From: Arne Götje (高盛華) (arne@linux.org.tw)
Date: Mon Dec 25 2006 - 21:25:48 CST

  • Next message: Doug Ewell: "Re: Taiwan Aboriginal Languages and Unicode support"

    -----BEGIN PGP SIGNED MESSAGE-----
    Hash: SHA1

    Hi list,

    I just returned from a trip to visit some of the local Taiwan aboriginal
    tribes to evaluate the alphabets they use and whether or not Unicode
    already has support for all of the characters or not and how to input
    them. In the current situation they can neither type nor display the
    characters correctly, which leads to some crude '^i' or '`d' and such.

    So far, we have collected the characters used in the Amis and Paiwan
    languages. We will visit the other tribes too to gather information from
    them in the near future.

    The full character lists are here:
     * Amis: http://www.enricozini.org/2006/amis-character-list.html
     * Paiwan: http://www.enricozini.org/2006/paiwan-character-list.html

    We found two issues so far and I would like to have your advise on how
    to deal with them.

    The languages use the Latin script, thanks to Christian missionaries.

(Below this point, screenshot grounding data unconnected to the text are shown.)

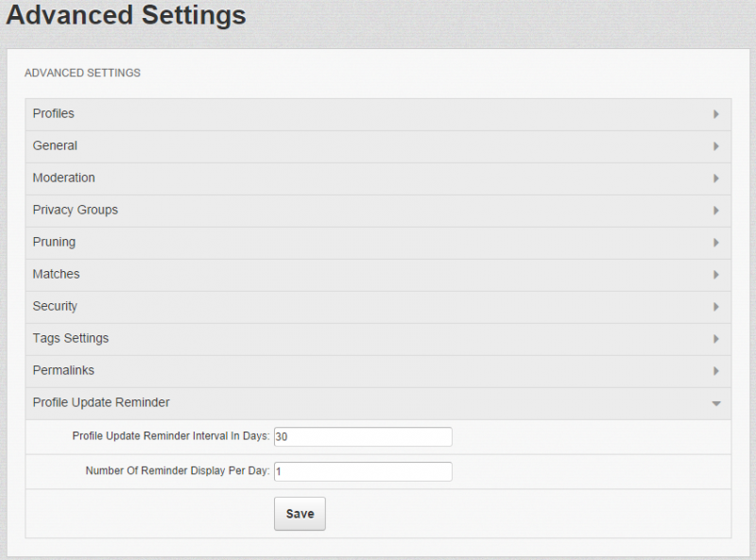This screenshot has height=560, width=756.
Task: Open the General accordion header
Action: click(378, 146)
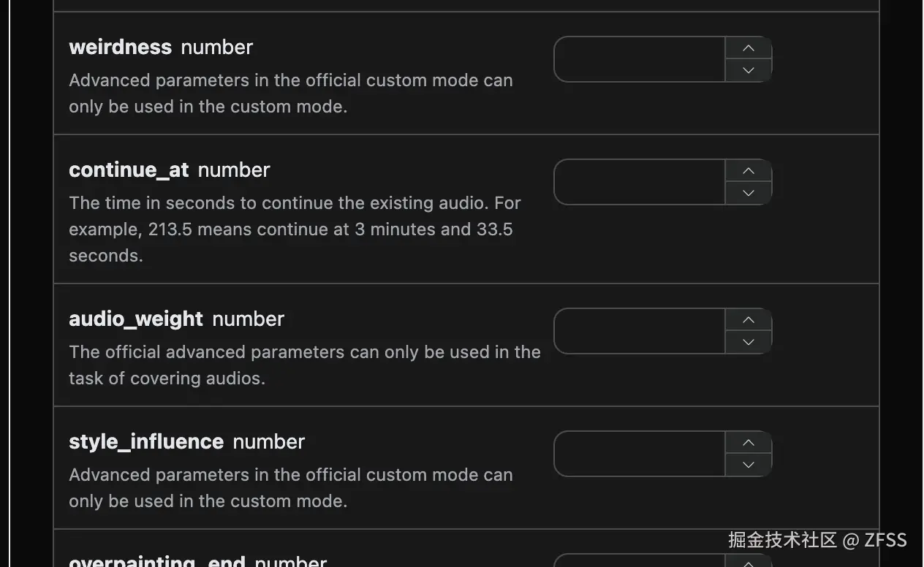Viewport: 924px width, 567px height.
Task: Click the weirdness parameter name
Action: pos(120,47)
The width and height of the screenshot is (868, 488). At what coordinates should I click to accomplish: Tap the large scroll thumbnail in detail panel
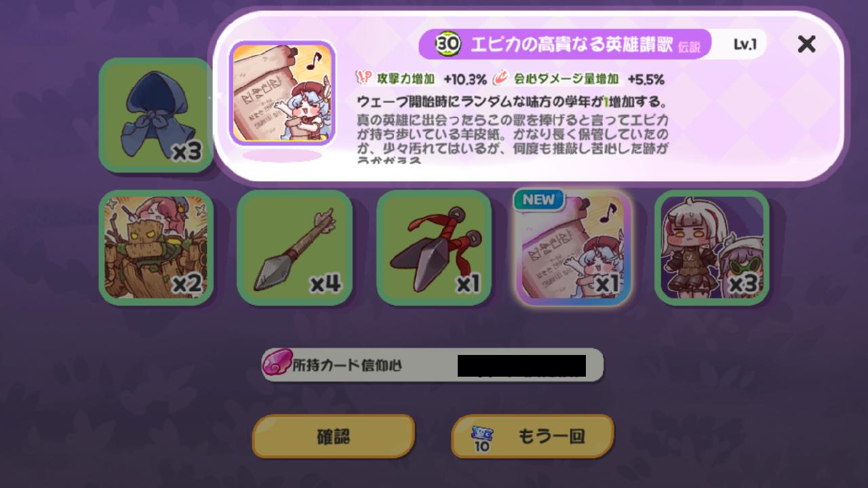282,94
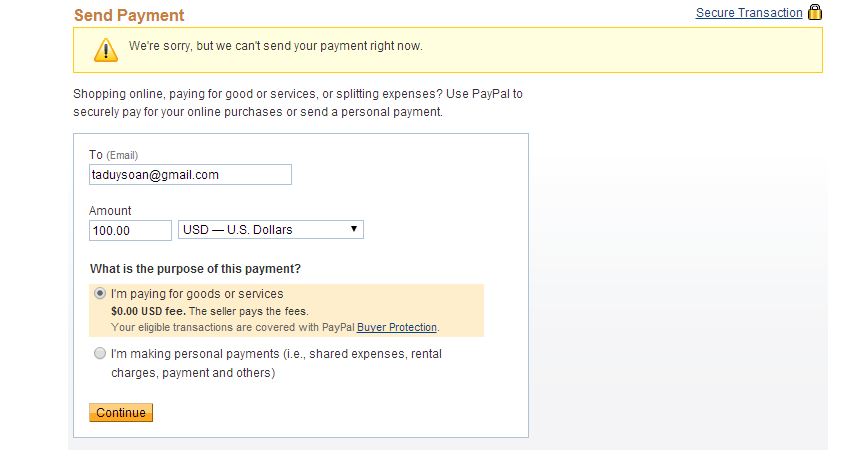Image resolution: width=852 pixels, height=463 pixels.
Task: Select the paying for goods or services radio
Action: (x=99, y=294)
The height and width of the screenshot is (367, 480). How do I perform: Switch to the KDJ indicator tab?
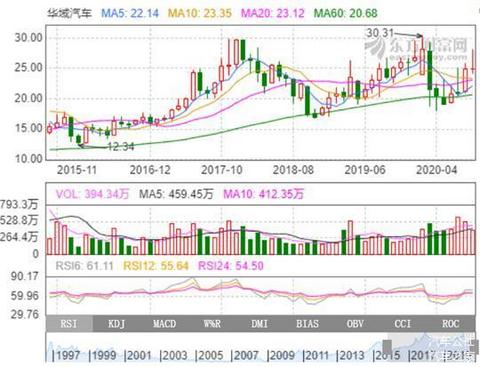(x=117, y=323)
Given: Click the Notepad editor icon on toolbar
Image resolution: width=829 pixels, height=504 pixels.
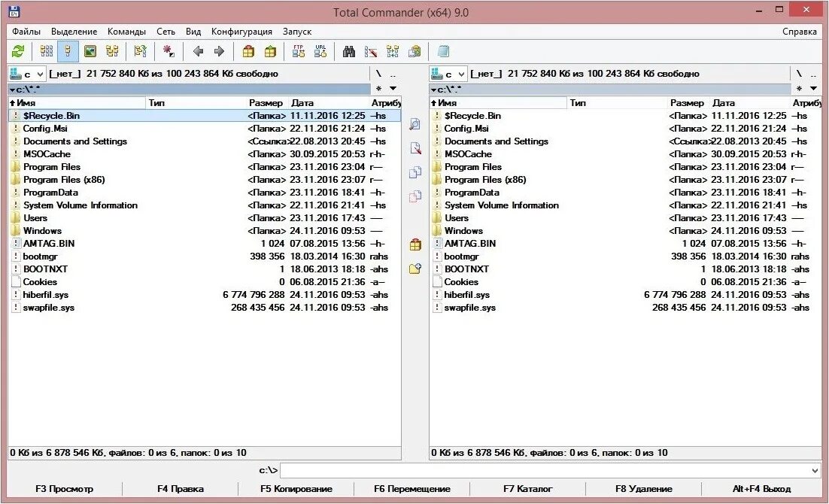Looking at the screenshot, I should click(444, 51).
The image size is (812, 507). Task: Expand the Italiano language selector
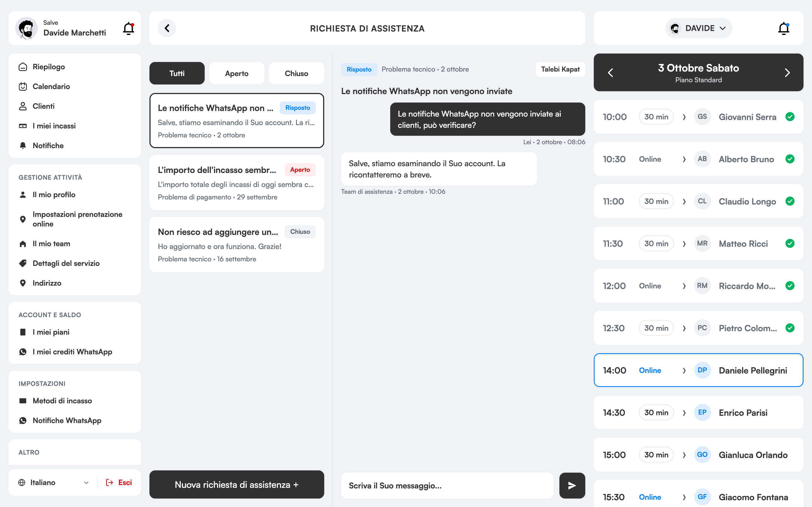[54, 483]
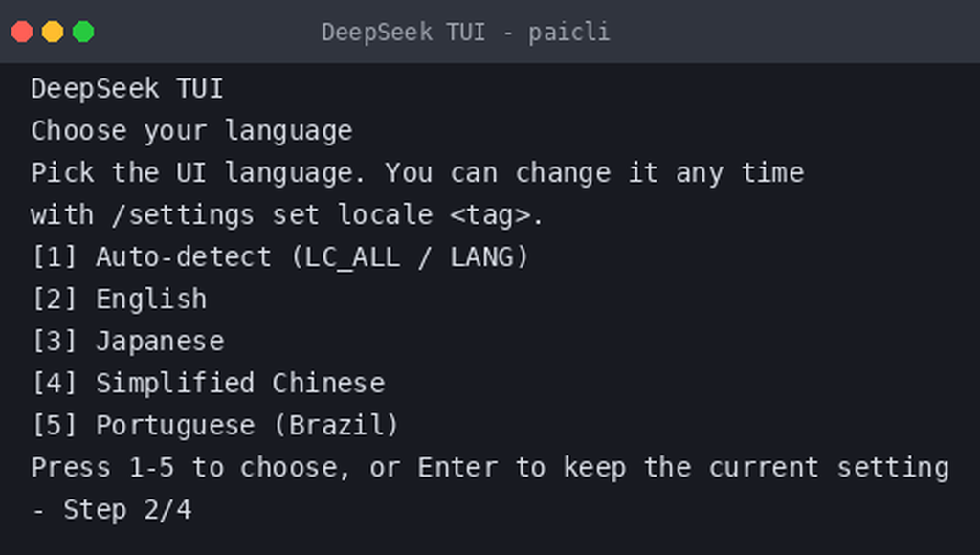Choose the Japanese language option

pyautogui.click(x=127, y=341)
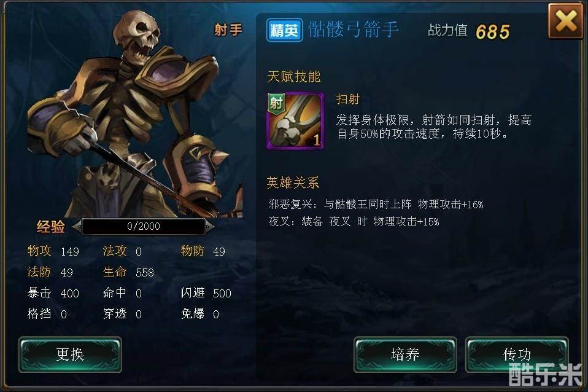Image resolution: width=588 pixels, height=392 pixels.
Task: Select the 夜叉 equipment relation line
Action: tap(354, 222)
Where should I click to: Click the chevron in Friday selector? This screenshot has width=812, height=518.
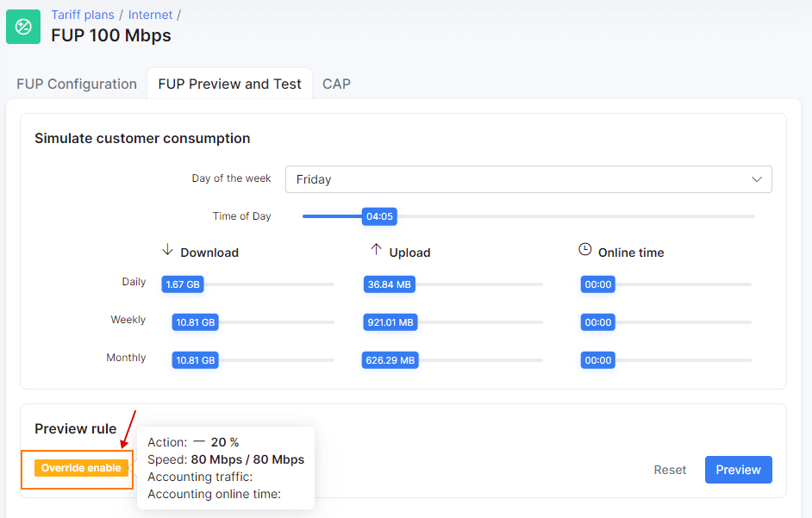click(x=757, y=179)
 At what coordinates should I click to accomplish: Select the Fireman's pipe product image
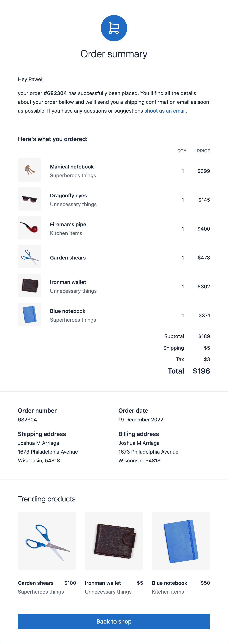[x=30, y=228]
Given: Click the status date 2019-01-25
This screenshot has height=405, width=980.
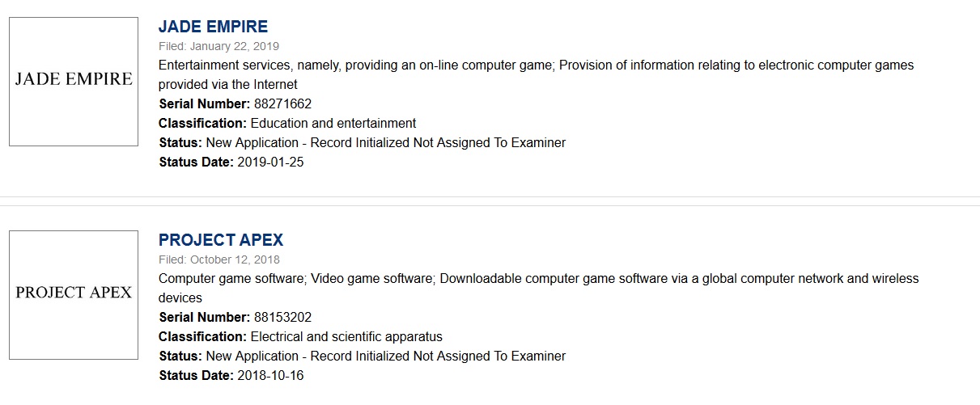Looking at the screenshot, I should 270,162.
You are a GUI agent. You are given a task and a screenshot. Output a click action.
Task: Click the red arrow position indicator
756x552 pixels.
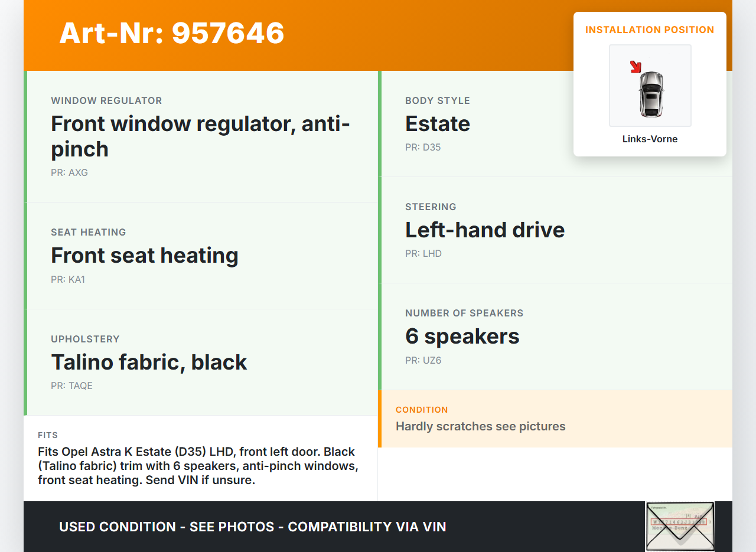(x=636, y=67)
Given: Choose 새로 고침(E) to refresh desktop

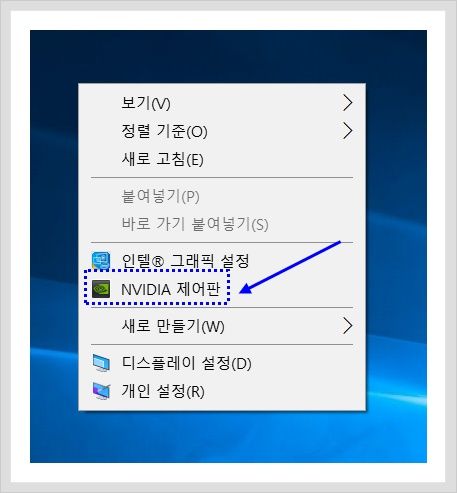Looking at the screenshot, I should [163, 159].
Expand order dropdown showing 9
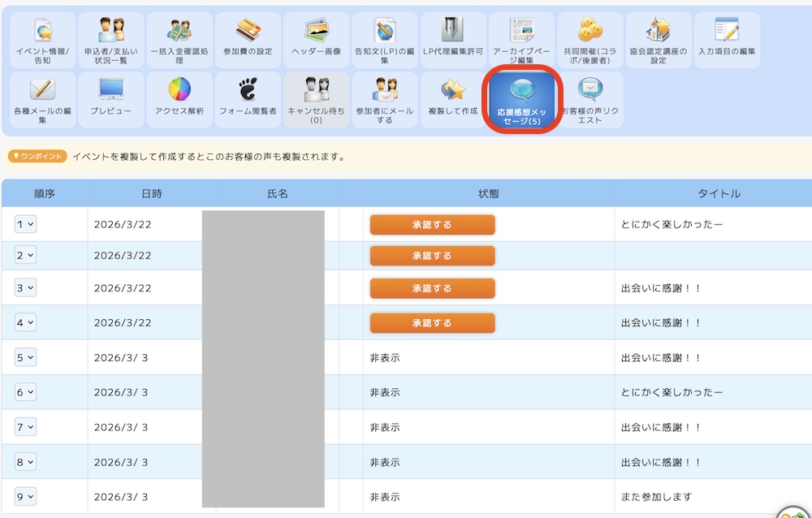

    1. instead of the letter 'g', they use the letter 'nġ'.
    This is a separate letter and not a ligature. It gets sorted differently
    in Amis and Paiwan languages and when type processing, it needs to be
    handled as such.

    My idea would be to encode this letter as a seperate character, as it
    has its own semantic. We can put it probably into one of the existing
    Latin Extensions in Unicode.

    2. With the character 'nġ': in Amis this character, like all others, can
    get an acute, grave or circumflex accent. While we can use combining
    accent sequences to produce such characters, for the 'nġ' the dot on the
    g needs to be replaced, similar like it does on the 'i' in European
    languages.

    I suppose we need to encode a letter 'dotless ng' for this, like we have
    with the 'i'.

    3. In Amis language the 'i' when it gets its acute, grave or circumflex
    accent, it keeps the i-dot in place and the accent gets stacked on top
    of the i-dot.
    However, fonts handling European scripts will probably take the i-dot
    away and replace it with the accent, rather than stacking the accent on
    top of it.
    Do we need to have a separate encoded 'i' for this different semantic
    purpose? Or is there a better way to solve this issue?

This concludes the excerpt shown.